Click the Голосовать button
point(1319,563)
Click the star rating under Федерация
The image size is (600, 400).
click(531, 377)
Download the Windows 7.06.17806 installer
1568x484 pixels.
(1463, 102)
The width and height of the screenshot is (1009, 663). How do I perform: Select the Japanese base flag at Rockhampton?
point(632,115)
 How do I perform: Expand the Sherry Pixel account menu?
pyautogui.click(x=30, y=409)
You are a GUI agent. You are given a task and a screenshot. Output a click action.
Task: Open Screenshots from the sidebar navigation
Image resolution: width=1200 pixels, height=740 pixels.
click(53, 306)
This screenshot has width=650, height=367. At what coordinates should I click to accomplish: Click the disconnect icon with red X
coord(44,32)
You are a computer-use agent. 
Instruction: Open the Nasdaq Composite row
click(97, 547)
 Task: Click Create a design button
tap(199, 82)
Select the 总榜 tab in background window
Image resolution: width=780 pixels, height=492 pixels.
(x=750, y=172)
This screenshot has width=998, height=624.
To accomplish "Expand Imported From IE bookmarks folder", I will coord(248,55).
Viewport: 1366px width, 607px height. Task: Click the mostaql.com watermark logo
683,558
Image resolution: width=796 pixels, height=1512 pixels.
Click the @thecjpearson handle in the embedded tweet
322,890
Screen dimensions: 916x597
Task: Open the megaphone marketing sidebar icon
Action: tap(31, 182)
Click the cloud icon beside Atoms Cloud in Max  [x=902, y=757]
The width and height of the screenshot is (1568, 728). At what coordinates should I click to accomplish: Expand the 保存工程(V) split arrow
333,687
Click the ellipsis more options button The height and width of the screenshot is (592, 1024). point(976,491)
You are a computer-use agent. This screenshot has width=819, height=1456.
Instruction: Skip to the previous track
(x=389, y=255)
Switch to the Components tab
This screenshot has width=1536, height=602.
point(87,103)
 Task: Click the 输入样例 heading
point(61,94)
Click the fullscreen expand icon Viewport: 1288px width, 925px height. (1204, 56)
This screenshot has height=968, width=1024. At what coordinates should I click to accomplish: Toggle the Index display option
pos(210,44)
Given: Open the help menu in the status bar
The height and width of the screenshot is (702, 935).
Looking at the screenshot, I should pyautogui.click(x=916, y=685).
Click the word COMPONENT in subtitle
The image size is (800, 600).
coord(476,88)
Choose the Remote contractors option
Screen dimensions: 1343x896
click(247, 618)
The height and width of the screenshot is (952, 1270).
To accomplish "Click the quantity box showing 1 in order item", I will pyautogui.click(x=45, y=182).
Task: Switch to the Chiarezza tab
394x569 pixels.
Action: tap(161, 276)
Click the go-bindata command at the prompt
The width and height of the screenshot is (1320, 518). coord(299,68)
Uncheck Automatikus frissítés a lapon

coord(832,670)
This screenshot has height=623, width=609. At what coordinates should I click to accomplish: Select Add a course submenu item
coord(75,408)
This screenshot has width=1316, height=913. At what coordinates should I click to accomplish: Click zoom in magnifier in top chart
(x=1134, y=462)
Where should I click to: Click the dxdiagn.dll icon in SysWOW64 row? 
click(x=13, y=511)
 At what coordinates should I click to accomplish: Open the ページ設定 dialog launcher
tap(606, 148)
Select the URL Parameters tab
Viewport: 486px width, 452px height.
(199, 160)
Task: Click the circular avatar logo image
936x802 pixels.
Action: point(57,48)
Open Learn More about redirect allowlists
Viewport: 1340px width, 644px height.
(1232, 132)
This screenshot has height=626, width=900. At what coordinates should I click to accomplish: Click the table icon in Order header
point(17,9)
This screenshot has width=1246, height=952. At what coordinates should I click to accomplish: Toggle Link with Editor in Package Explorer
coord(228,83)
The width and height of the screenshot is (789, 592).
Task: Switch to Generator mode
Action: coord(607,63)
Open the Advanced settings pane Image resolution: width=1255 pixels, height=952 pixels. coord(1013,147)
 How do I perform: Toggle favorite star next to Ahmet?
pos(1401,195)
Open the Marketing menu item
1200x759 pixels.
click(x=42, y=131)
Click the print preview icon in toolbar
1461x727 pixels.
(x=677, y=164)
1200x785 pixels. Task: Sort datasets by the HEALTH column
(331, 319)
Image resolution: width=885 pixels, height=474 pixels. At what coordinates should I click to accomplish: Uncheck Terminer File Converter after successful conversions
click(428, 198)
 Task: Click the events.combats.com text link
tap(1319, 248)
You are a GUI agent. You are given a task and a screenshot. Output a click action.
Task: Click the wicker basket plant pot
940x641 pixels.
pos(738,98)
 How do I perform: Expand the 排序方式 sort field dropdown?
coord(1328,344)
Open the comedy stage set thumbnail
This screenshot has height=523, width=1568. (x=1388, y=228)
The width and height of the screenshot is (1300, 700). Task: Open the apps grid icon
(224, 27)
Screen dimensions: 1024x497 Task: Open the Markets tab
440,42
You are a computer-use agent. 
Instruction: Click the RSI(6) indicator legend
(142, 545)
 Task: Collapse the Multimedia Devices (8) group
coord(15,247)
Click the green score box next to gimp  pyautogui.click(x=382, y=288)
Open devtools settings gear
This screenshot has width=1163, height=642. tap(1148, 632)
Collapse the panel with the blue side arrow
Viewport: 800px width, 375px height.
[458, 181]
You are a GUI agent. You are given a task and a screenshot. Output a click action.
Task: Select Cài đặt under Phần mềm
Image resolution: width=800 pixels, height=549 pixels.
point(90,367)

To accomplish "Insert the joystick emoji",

------------------------------------------------------------------------

Using the data above, print exactly the lines from the line that contains "Select the URL Parameters tab" through the line that contains "Open the Advanced", with both included.

Select the URL Parameters tab
Viewport: 486px width, 452px height.
(199, 160)
Task: Click the circular avatar logo image
936x802 pixels.
Action: point(57,48)
Open Learn More about redirect allowlists
Viewport: 1340px width, 644px height.
(1232, 132)
This screenshot has height=626, width=900. At what coordinates should I click to accomplish: Click the table icon in Order header
point(17,9)
This screenshot has width=1246, height=952. At what coordinates should I click to accomplish: Toggle Link with Editor in Package Explorer
coord(228,83)
The width and height of the screenshot is (789, 592).
Task: Switch to Generator mode
Action: coord(607,63)
Open the Advanced settings pane Image resolution: width=1255 pixels, height=952 pixels. coord(1013,147)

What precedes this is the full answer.